É interessante notar que por pouco a Espanha também não se torna um Reino Galegófono, pois durante séculos a língua culta da península ibérica (já que não faz sentido falar em Portugal ou Espanha antes que estes venham a existir) foi o galego. No entanto, isso mudou quando Afonso X ascendeu ao trono Castelão-Leonês (já nesse período tinha se concretizado uma união real entre os reinos), pois embora ele tenha prestigiado o galego, mandando compor famosas cantigas nesse idioma, ele tornou o castelão o idioma oficial do Reino, marcando o declínio daquele. É nesse contexto também que o galego recebe influência provençal. Um interessante documentário sobre esse tema pode ser visto na página da Televisão Regional da Galiza no endereço http://www.crtvg.es/tvgacarta/index.asp (língua de reis, língua do povo).

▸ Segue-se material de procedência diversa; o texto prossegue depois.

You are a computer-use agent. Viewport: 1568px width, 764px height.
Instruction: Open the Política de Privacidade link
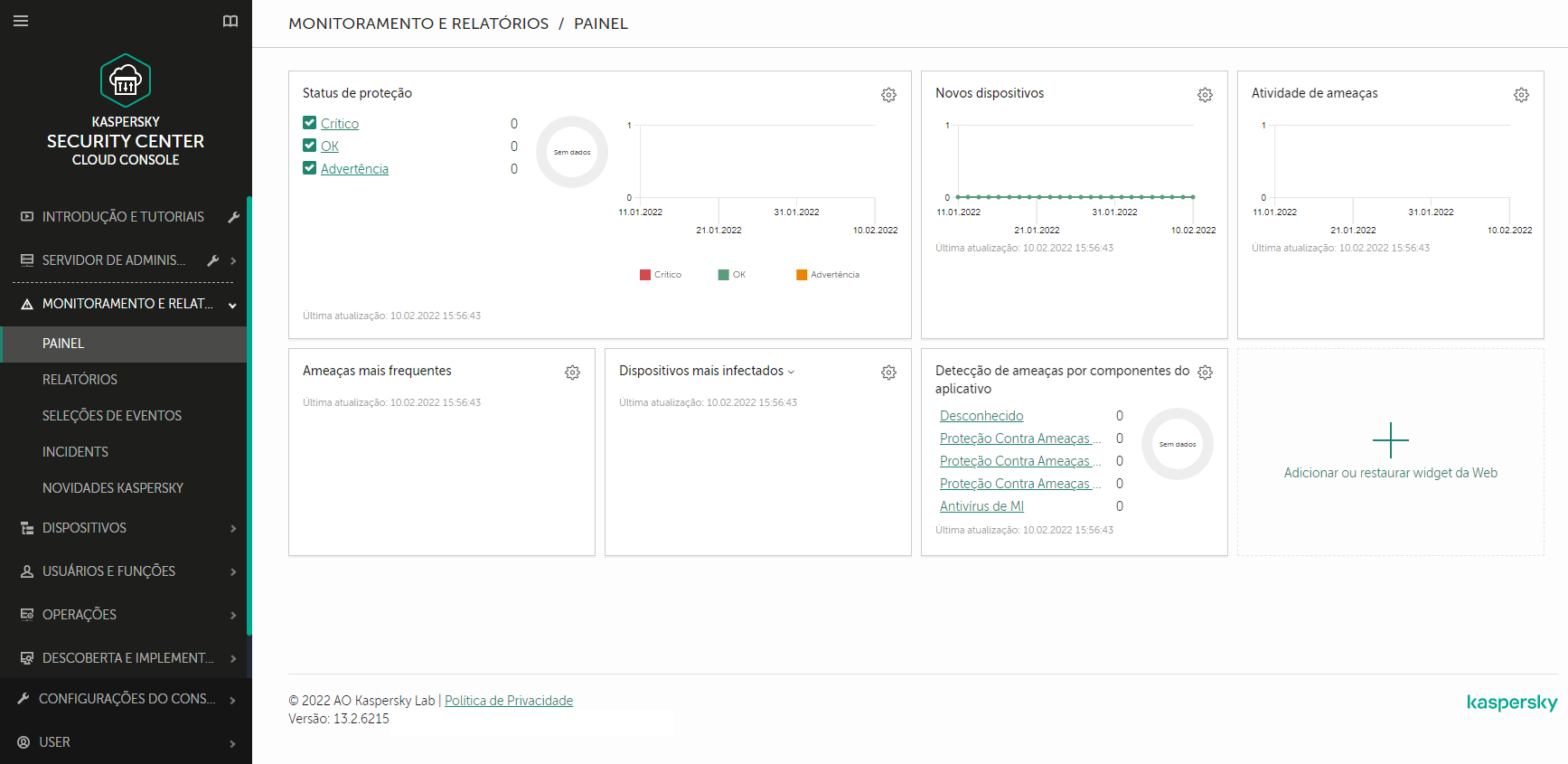[x=508, y=701]
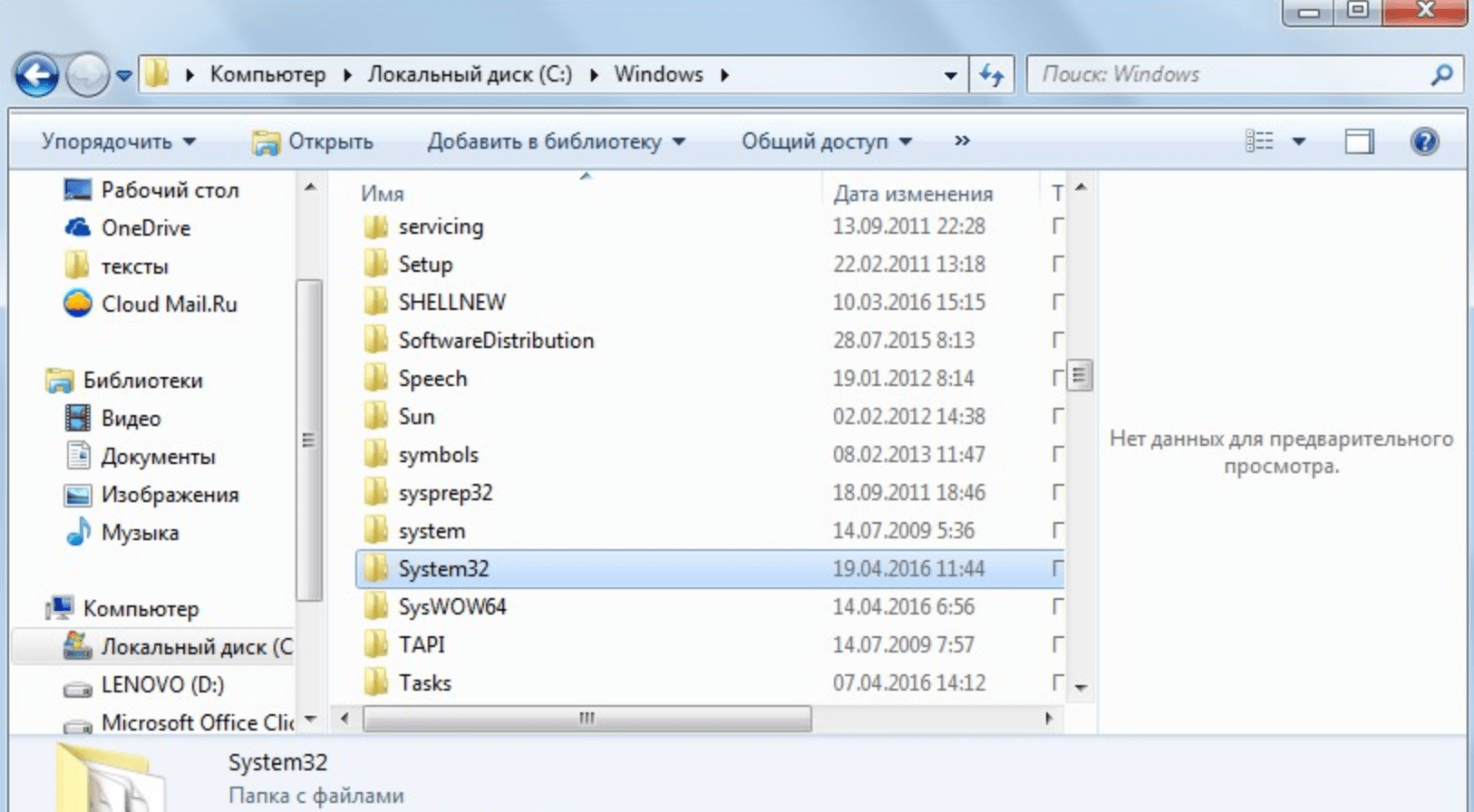Open the recent pages dropdown arrow

point(124,75)
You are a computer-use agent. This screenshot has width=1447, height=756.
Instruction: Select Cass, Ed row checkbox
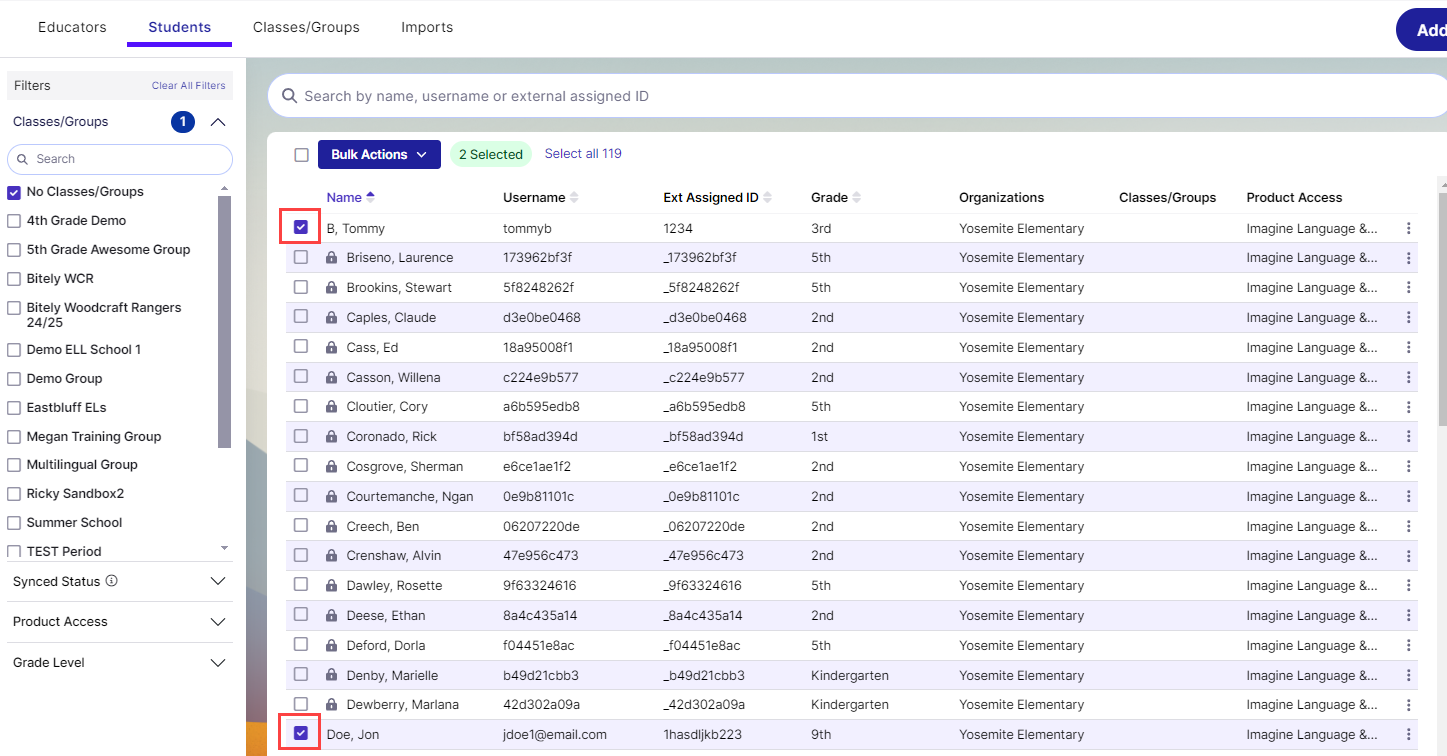click(x=301, y=347)

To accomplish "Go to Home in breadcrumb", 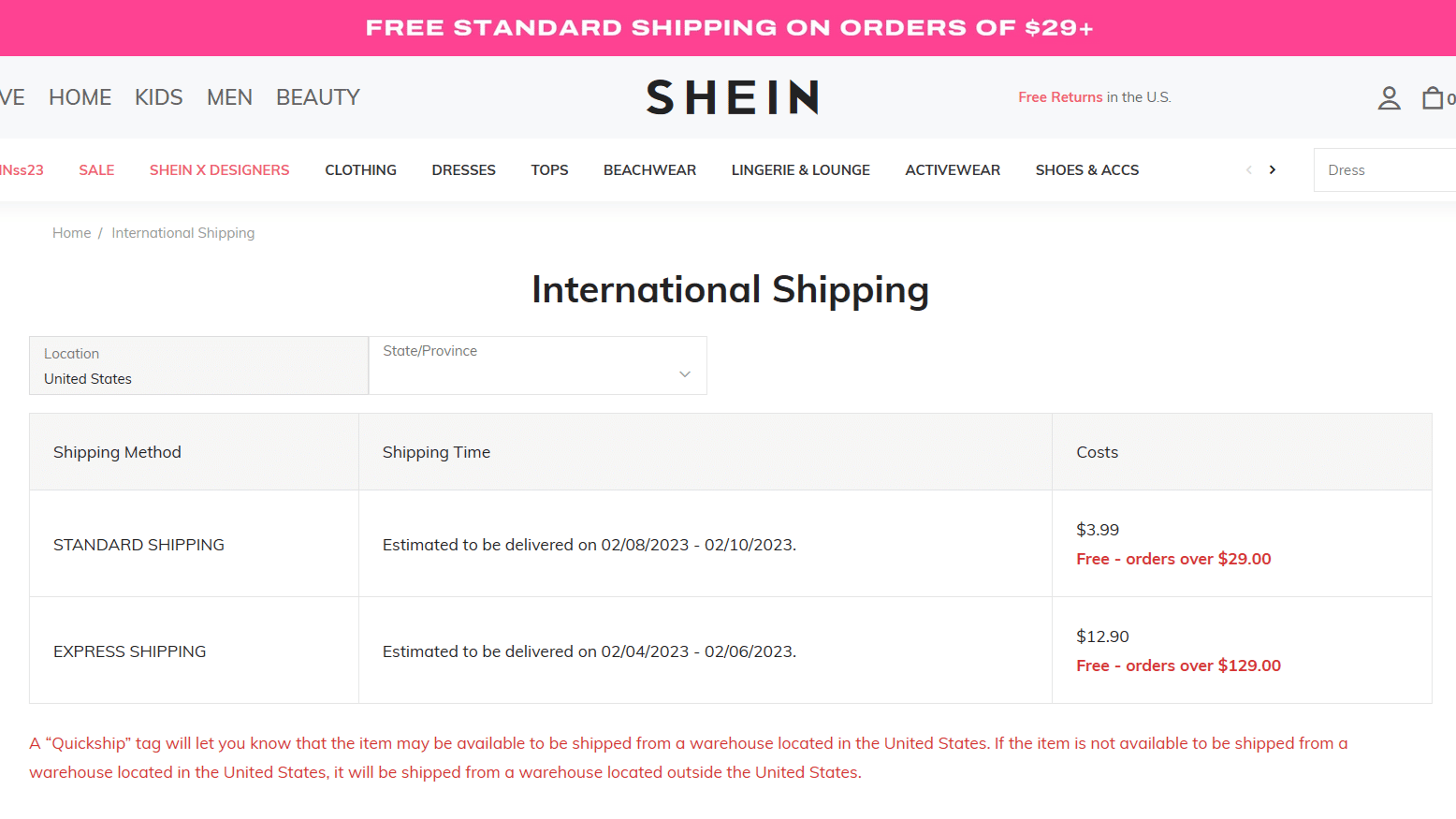I will pos(71,233).
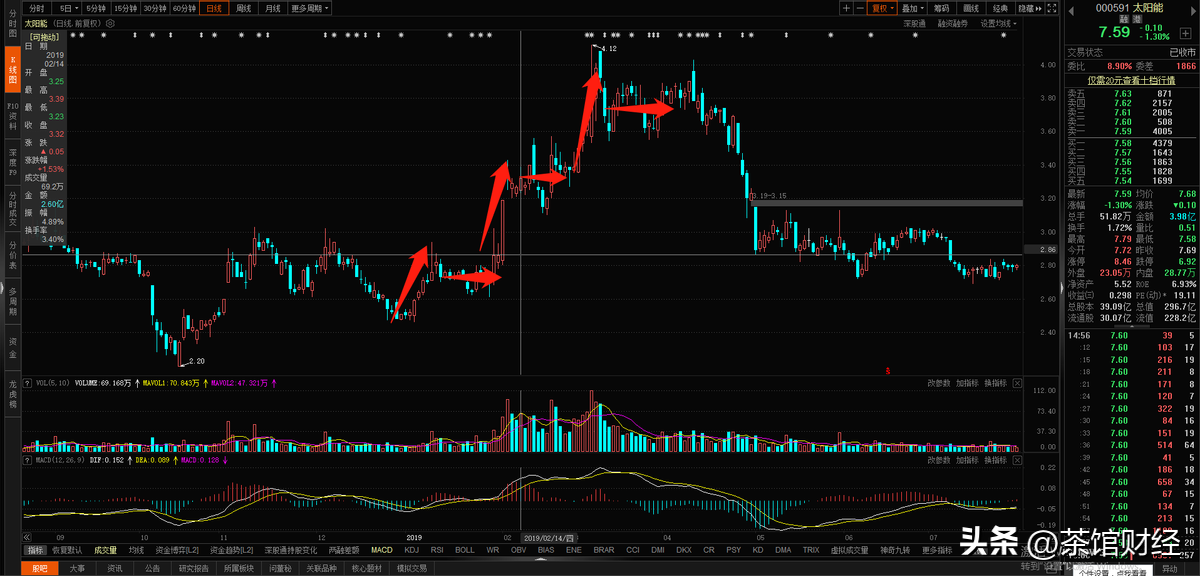Viewport: 1200px width, 576px height.
Task: Select the KDJ indicator
Action: click(411, 550)
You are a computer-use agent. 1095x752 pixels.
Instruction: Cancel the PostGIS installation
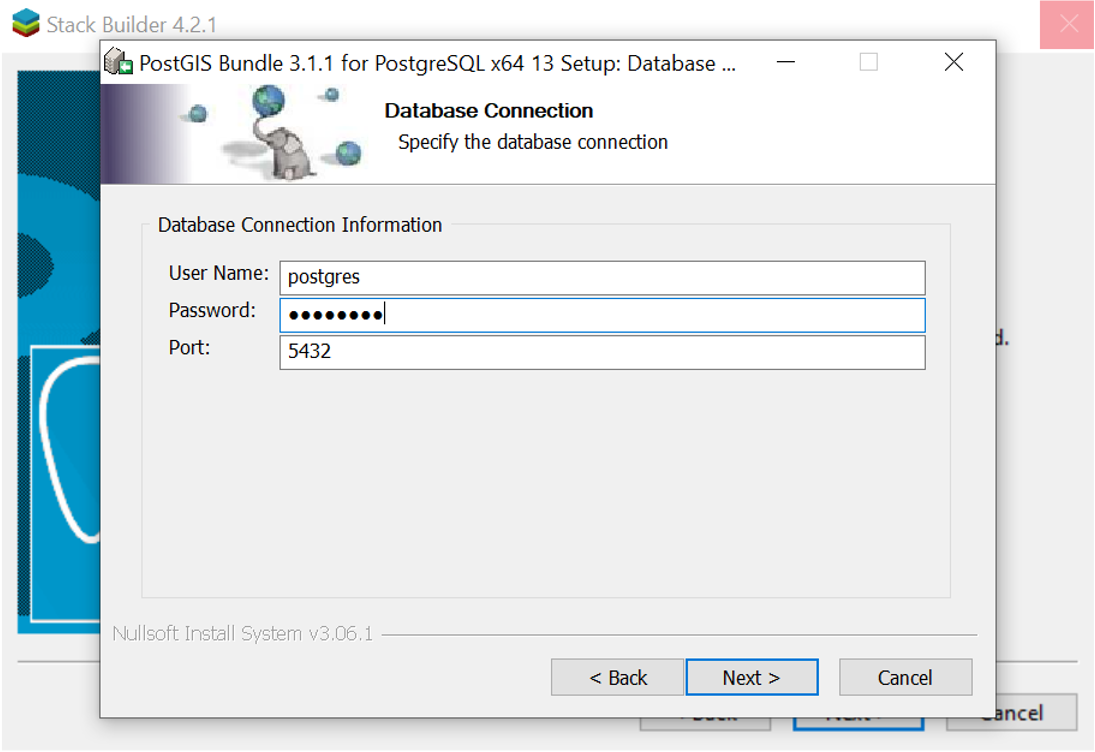[905, 677]
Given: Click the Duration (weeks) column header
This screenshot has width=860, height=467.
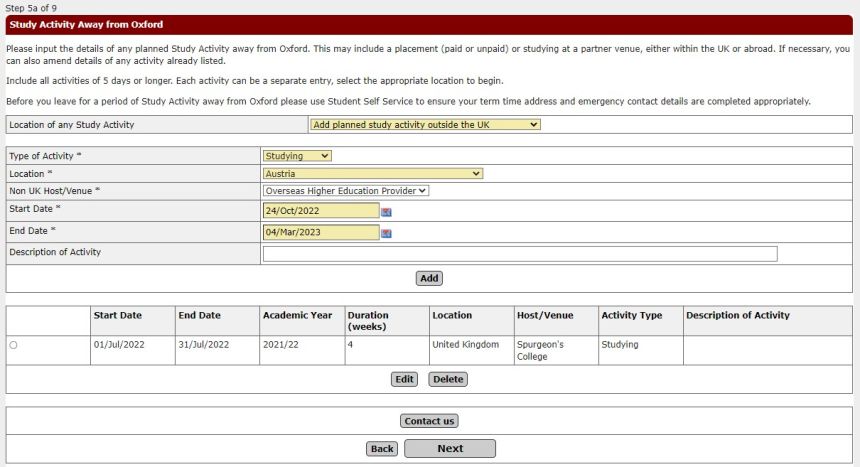Looking at the screenshot, I should [367, 321].
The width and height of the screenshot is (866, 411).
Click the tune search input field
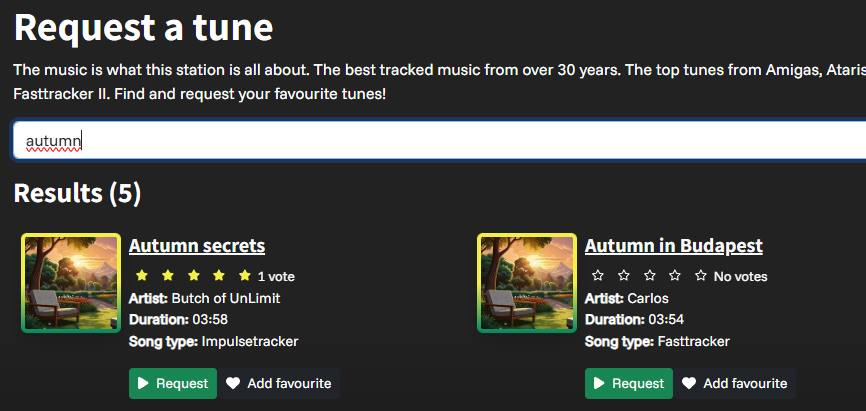coord(440,141)
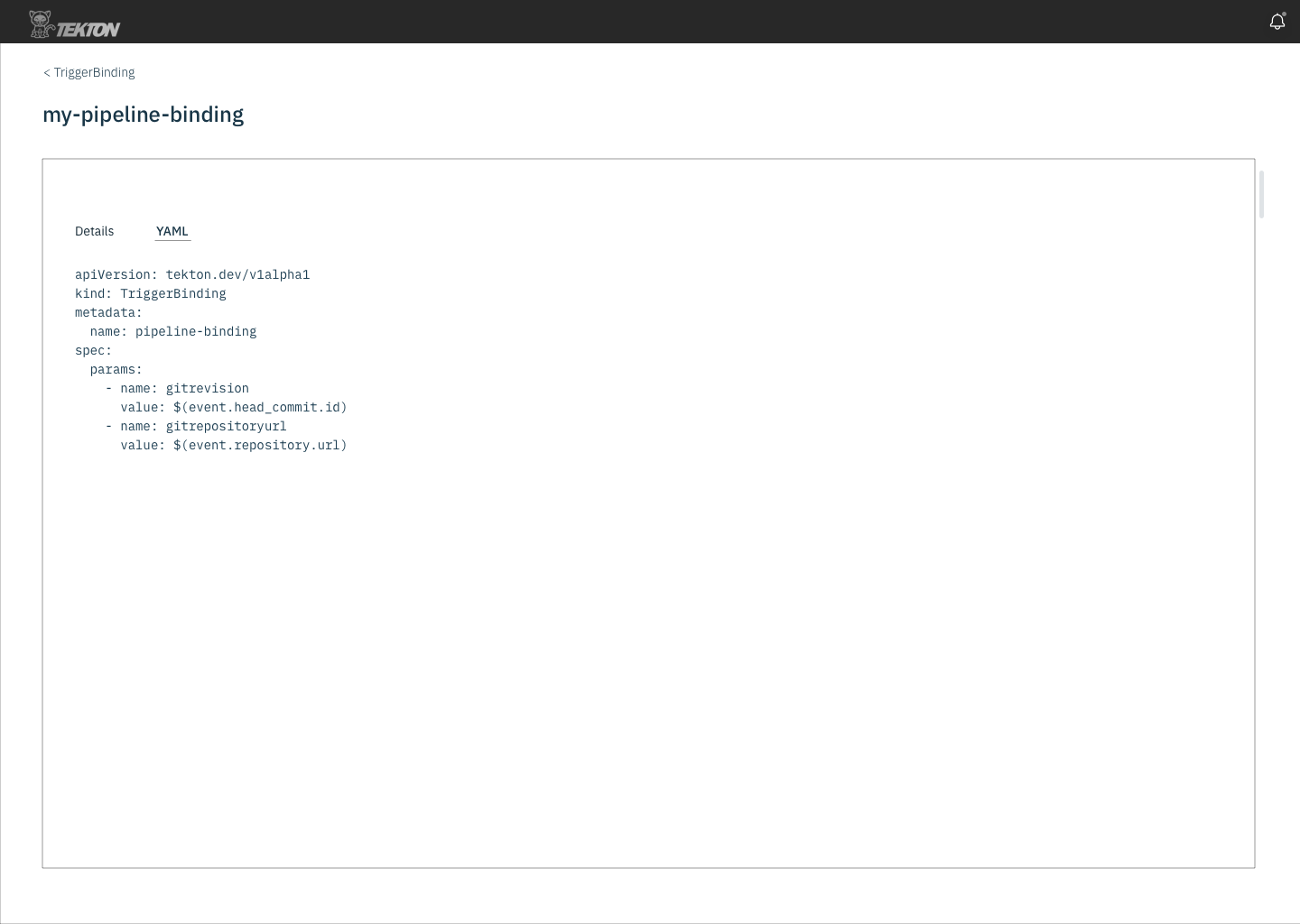Click the back chevron before TriggerBinding
Viewport: 1300px width, 924px height.
tap(46, 72)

Assim, retomando o título, podemos dizer que o português nasceu no Reino bárbaro Suevo. Foi transmitido ao Reino Leonês-Galego (nessa ordem, já que o Reino de maior importância política foi o de Leão, sendo o da Galiza em maior parte de sua história um reino vassalo) que abrangia a região do atual Leão, Galiza e norte de Portugal. Por fim, foi aperfeiçoado pelo Reino do Porto (Portugal). Assim, o nome da nossa língua deveria ser PORTUGALEGO, pois tal nome teria a vantagem de destacar o importante papel do Reino do Porto no aperfeiçoamento do idioma, com a sua normalização, normatização e classicização, sem, no entanto, deixar que registrar que se trata da mesma língua falada no antigo Reino Suevo, visto que não houve mudança de estrutura significativa. Sugiro a quem quiser tomar conhecimento sobre o tema pesquise o período galaico-português ou galego-português.